Il primo lavoro è in nero per 1 giovane su 4


Il primo lavoro? È in nero per uno su 4 sotto i 30 anni. Lo studio di Fondazione Adapt in Lombardia, Emilia-Romagna e Sicilia con oltre 1.100 questionari compilati

Il primo lavoro? È in nero per uno su 4 sotto i 30 anni. Lo studio di Fondazione Adapt in Lombardia, Emilia-Romagna e Sicilia con oltre 1.100 questionari compilati

Giovani e lavoro, tra stabilità e lavoretti. È l’oggetto dell’indagine realizzata dalla Fondazione Adapt per la Fondazione Unipolis. Uno studio che parte dalla presa d’atto della situazione italiana: nel 2020 la disoccupazione giovanile ha toccato il 22%, una quota tra le più alte dell’Europa (un primato condiviso con Spagna e Grecia), è il tasso occupazione degli under 29 più basso a livello comunitario. Una situazione sulla quale incide proprio l’organizzazione del mercato del lavoro, in cui l’ingresso dei giovani avviene soprattutto attraverso forme anomale, se non de tutto irregolari.

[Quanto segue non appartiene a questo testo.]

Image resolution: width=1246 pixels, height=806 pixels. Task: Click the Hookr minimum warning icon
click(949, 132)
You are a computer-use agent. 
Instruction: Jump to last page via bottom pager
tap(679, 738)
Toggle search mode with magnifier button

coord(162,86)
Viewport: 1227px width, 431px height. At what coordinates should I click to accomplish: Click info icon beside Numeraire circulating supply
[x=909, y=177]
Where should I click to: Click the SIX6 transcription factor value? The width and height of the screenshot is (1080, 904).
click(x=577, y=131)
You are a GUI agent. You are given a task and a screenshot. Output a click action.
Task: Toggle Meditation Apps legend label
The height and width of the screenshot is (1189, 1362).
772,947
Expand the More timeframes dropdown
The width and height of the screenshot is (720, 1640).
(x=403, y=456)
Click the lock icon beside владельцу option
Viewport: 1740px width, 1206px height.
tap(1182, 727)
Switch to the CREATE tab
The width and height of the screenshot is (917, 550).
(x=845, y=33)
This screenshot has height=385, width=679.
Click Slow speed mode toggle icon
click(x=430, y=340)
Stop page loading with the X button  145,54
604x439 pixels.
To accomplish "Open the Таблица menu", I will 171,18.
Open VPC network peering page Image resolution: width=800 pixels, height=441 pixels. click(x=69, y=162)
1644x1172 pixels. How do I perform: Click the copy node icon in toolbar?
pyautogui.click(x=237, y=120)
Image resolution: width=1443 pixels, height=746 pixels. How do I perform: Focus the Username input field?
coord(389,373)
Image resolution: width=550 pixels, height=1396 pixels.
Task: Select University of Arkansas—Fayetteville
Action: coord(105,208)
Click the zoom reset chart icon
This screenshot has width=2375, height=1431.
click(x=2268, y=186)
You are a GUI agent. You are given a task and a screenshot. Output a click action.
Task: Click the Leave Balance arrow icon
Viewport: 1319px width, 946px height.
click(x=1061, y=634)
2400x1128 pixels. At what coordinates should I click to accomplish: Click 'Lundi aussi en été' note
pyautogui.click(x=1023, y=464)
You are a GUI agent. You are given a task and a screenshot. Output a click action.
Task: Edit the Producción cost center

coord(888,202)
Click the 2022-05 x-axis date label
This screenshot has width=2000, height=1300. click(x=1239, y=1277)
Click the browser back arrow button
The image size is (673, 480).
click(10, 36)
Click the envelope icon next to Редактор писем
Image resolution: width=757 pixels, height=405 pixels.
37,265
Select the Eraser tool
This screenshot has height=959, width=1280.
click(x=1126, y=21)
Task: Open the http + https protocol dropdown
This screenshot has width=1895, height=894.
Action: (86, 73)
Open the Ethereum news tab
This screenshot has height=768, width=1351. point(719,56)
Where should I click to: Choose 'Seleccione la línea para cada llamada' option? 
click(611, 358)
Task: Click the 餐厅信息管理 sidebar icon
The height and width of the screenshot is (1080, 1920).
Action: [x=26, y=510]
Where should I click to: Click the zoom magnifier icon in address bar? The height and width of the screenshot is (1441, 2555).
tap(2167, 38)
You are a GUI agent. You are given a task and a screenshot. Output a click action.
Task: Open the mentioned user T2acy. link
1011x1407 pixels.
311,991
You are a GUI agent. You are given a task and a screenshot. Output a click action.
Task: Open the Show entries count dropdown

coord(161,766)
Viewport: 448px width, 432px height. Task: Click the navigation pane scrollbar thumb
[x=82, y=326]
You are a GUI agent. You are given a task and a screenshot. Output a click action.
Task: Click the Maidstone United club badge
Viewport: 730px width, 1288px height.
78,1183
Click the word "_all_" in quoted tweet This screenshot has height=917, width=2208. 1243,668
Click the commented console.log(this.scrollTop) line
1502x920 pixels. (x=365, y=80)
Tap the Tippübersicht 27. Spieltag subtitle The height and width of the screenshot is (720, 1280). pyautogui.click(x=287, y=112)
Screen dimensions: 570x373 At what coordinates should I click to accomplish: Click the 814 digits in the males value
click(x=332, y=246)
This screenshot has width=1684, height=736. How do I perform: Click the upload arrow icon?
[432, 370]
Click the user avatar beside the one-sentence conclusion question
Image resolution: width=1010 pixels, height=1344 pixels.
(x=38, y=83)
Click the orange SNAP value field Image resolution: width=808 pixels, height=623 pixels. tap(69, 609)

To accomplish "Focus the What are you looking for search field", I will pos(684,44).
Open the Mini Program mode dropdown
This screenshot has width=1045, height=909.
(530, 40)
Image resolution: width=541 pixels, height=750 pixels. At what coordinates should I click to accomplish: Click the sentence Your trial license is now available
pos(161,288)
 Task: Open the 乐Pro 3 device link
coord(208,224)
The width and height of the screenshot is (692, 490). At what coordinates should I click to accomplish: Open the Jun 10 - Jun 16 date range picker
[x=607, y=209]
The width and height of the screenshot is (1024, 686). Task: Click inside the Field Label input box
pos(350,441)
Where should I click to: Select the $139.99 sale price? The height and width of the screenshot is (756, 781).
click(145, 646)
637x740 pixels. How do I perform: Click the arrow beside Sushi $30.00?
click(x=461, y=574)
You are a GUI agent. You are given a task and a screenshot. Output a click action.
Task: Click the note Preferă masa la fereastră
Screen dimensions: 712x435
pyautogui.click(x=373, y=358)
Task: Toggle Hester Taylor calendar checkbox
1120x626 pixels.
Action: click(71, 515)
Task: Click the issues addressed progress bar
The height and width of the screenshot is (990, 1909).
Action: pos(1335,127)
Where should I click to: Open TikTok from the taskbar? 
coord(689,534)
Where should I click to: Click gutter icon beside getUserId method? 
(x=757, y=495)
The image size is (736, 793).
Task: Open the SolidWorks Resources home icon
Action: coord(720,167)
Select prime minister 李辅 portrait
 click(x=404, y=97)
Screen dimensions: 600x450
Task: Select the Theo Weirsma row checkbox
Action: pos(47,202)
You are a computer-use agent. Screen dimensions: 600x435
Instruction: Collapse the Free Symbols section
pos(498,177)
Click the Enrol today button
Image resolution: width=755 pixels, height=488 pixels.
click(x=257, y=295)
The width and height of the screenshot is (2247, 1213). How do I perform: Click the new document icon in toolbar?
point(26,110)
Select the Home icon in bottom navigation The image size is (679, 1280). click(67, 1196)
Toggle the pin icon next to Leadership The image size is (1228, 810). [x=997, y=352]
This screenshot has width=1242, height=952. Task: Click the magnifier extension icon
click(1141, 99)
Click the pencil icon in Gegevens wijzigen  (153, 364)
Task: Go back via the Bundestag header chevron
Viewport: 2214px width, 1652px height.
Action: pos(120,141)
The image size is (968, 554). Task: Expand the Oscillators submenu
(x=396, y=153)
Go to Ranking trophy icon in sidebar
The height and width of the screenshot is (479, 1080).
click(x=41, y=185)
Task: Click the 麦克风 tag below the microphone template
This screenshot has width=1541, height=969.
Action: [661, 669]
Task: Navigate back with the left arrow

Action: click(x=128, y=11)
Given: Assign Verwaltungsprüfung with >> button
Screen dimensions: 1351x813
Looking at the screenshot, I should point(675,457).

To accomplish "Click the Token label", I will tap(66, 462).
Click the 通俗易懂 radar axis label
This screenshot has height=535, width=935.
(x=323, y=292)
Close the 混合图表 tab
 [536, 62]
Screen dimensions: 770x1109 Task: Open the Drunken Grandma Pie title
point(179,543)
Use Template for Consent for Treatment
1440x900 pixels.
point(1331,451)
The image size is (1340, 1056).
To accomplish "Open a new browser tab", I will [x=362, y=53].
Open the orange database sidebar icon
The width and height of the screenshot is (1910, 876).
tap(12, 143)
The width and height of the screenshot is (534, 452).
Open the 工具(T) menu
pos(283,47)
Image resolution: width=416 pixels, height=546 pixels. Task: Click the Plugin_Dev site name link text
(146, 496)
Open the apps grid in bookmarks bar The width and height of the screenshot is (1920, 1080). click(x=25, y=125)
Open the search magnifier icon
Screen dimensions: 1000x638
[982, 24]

Il 25% dei giovani, rileva lo studio riportato dalla Dire (www.dire.it) (che si concentrato su Lombardia, Emilia-Romagna e Sicilia con oltre 1.100 questionari compilati), ha una prima esperienza lavorativa ‘in nero’ (nel terziario, nella ristorazione, come babysitter), una percentuale doppia rispetto a chi inizia con un cococo, quattro volte superiore ai giovani che hanno un primo impiego a tempo determinato e sette volte superiore a chi ottiene fin da subito un tempo indeterminato. Tanti i tirocini (354.000) extracurricolari attivati, ma solo il 14% dei ragazzi viene poi viene stabilizzato. Quanto ai contratti di ingresso, la maggior parte degli under 30 entra con un contratto a tempo determinato, seguito dall’apprendistato e la somministrazione. L’apprendistato, in particolare, risulta uno strumento ancora poco utilizzato, anche se garantisce continuità all’80% dei ragazzi dopo i primi 12 mesi. In Emilia-Romagna quasi il 70% dei ragazzi è stato impegnato nel volontariato. Uno dei temi cruciali è quello delle competenze acquisite in questa zona grigia del lavoro ‘fuori’ dal mercato tradizionale.

Il 25% dei giovani che hanno svolto periodi di tirocinio ritiene di aver acquisito competenze tecniche che potrebbero essere utili, percentuale che sale al 50% per chi ha fatto volontariato. “Serve un sistema di certificazione delle competenze acquisite anche nelle forme di lavoro” più flessibili, sostiene il presidente della Fondazione Adapt, Francesco Seghezzi, commentando la ricerca. Insomma, preso atto della situazione molto fluida, bisogna capire come fornire ai giovani strumenti e ‘pezzi di carta’ che li aiutino nel consolidamento della propria condizione lavorativa. “La condizione giovanile è a cavallo tra situazioni formalizzate e altre che sfuggono a queste regole. Importante che accanto a attività scolastiche ci siano attività extrascolastiche, esperienze legate al rapporto tra scuola e lavoro”, che rafforzino le competenze dei ragazzi, osserva il ministro dell’Istruzione, Patrizio Bianchi, nel suo messaggio in occasione della presentazione dell’indagine.

“Siamo dentro a uno scenario di crescita molto importante in questa regione. L’Emilia-Romagna sta andando forte, ma il cambiamento avverrà a una velocità più forte di quello che pensiamo. La sfida del futuro sarà quella della conoscenza. Dobbiamo recuperare l’idea nuova di una cultura tecnica e scientifica, diversamente rischiamo di avere più mismatch tra domanda e offerta di lavoro nel post-lockdown che nel pre-lockdown. Dobbiamo fare un grande investimento sull’orientamento: in Germania investono 15 volte più di noi, che abbiamo un mercato del lavoro familistico e amicale”, conclude l’assessore regionale allo Sviluppo economico, Vincenzo Colla.